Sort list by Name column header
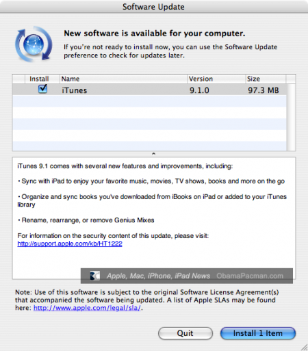This screenshot has height=351, width=308. click(x=123, y=79)
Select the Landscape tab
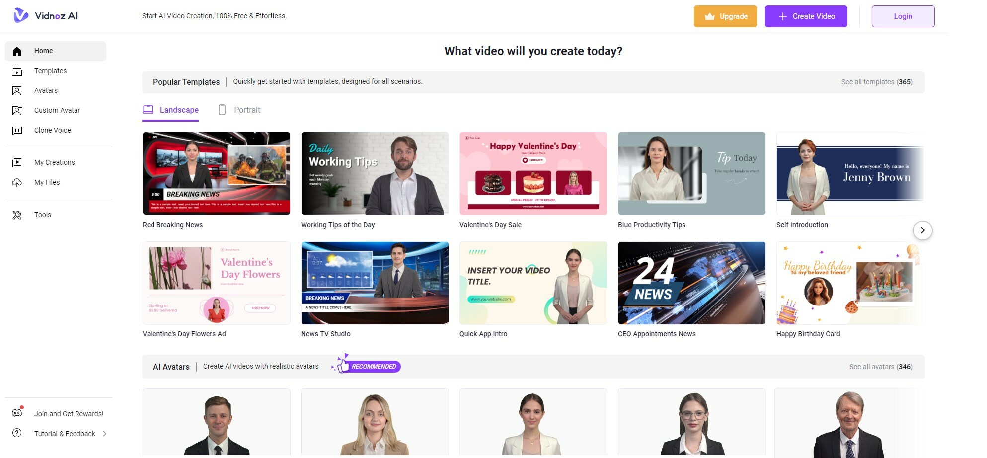The height and width of the screenshot is (458, 987). (170, 110)
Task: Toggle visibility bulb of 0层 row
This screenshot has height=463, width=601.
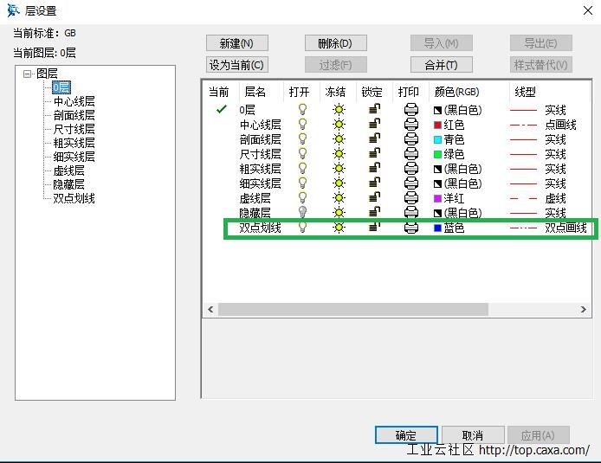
++++++
Swap "Landscape" for "Portrait" in all of the lines above, leaving everything else unchanged, and reproduce them without the pictures.

EXERCISE RESULT -
Sort list by Name column header
This screenshot has height=351, width=308. click(x=123, y=79)
Select the Portrait tab
The height and width of the screenshot is (458, 987). (170, 110)
Task: Toggle visibility bulb of 0层 row
This screenshot has height=463, width=601.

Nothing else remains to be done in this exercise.